Any time you're in a health care setting, be sure to ask questions – double check the treatments you're receiving, the dosages of medications, and the diagnosis you're given – and if possible bring a family member or friend with you for an extra set of eyes and ears.

Further, be aware that more than 2 million people are affected by hospital-acquired infections each year, and a whopping 100,000 people die as a result. According to the 2011 Health Grades Hospital Quality in America report, analysis of approximately 40 million Medicare patients' records from 2007 through 2009 showed that 1 in 9 patients developed such hospital-acquired infections!9 The saddest part is, most of these cases could likely have been easily prevented with better infection control in hospitals — simple routines such as doctors and nurses washing their hands between each patient, for example.

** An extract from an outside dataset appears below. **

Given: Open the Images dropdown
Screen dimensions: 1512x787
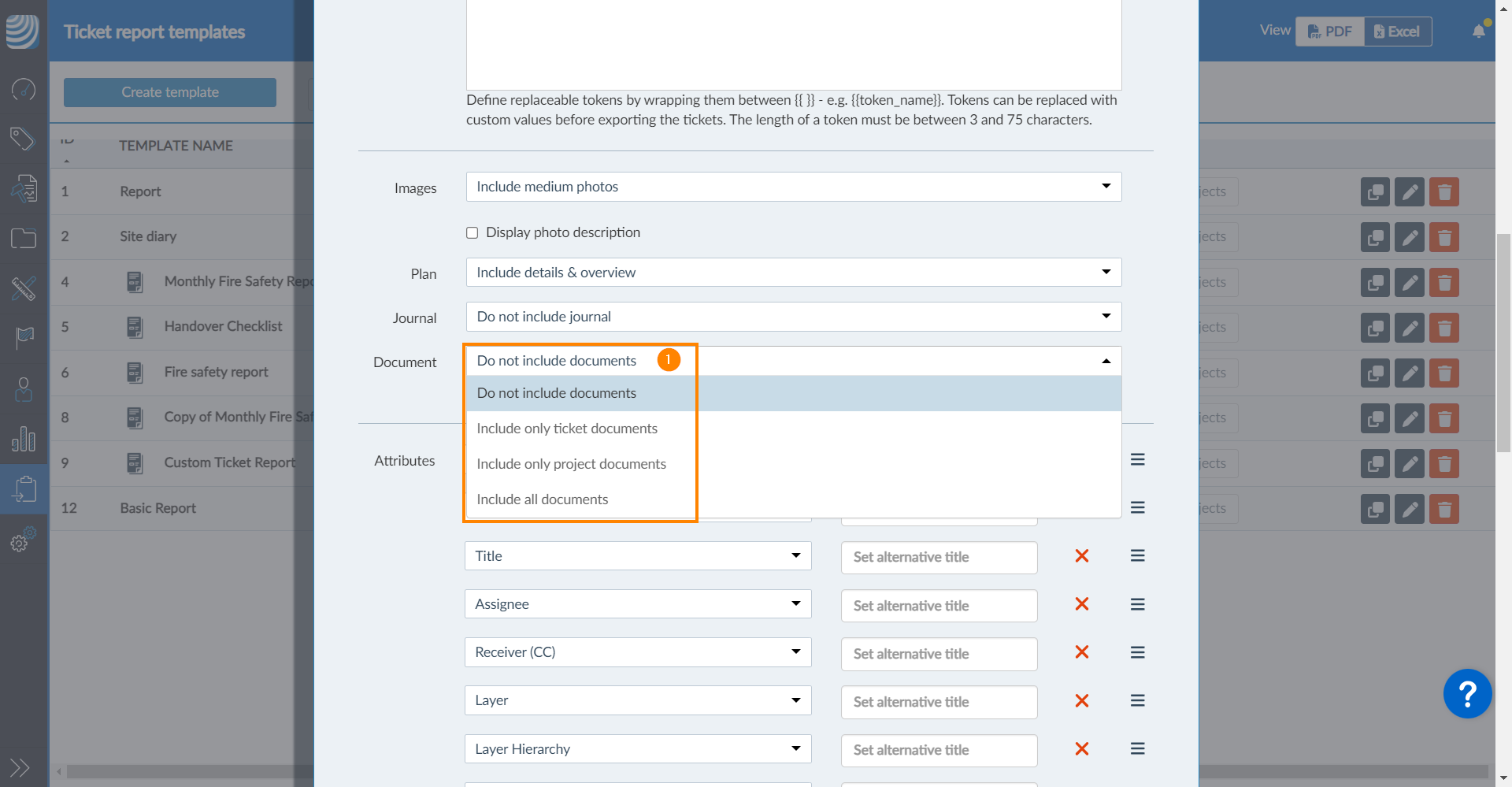Looking at the screenshot, I should coord(793,187).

So make sure doctors, nurses, and other health care providers wash their hands before touching you; if you feel uncomfortable speaking up… realize that doing so could literally save your life.

One of the reasons I am so passionate about sharing the information on this site about healthy eating, exercise, and stress management is because it can help keep you OUT of the hospital and other health-care danger zones. You can use this site to find well-proven strategies that will address most chronic health problems.

Please remember you can always use the search engine at the top of every page on the site to review previous articles we have written. If you have an acute injury or life-threatening medical situation, of course you need to seek immediate competent care.

How to Stay Safe If You're Hospitalized

Download Interview Transcript

Dr. Martin Makary is the author of The New York Times bestselling book Unaccountable: What Hospitals Won't Tell You and How Transparency Can Revolutionize Healthcare, which is a story about the dangerous practices and mistakes of modern medicine. In the interview above, you can learn some important tips to stay safe if you find yourself in a hospital. Once you're hospitalized, you're immediately at risk for medical errors, so one of the best safeguards is to have someone there with you. Dr. Andrew Saul has also written an entire book on the issue of safeguarding your health while hospitalized.

One of the best suggestions is simply to have someone there to act as your personal advocate, or to take the time to stay with your loved one who is hospitalized. This is particularly important for pediatric patients and the elderly.

"Sometimes, we rely on a competent talking patient to help verify what we're doing before we go in the operating room. But if we got somebody who's not mentally coherent because they're elderly or a kid and there's no family member around, these are danger zones. These are high-risk areas for medical mistakes,"

Dr. Makary warns. "It's important to ask what procedure's being done or why is the procedure being done. 'Can I talk to the doctor?' You have a right to know about what's being done to you or your loved one in the hospital. When you've got a kid in the hospital, I think it's particularly important to ask the questions."

For every medication given in the hospital, ask, "What is this medication? What is it for? What's the dose?" Take notes. Ask questions. Building a relationship with the nurses can go a long way. Also, when they realize they're going to be questioned, they're more likely to go through that extra step of due diligence to make sure they're getting it right — that's human nature. Dr. Makary also co-developed a checklist for surgeons to use before surgery or any other hospital procedure.

Dr. Pronovost, who is Dr. Makary's research partner, created a checklist in the ICU for patients who are in the intensive care unit. The World Health Organization (WHO) ended up taking an interest in their checklists and used some of their principles to develop the official World Health Organization checklist.

The WHO surgical safety checklist and implementation manual,10 which is part of the campaign "Safe Surgery Saves Lives" that Drs. Makary and Pronovost were a part of, can be downloaded here. If a loved one is in the hospital, print it out and bring it with you, as this can help you protect your family member or friend from preventable errors in care.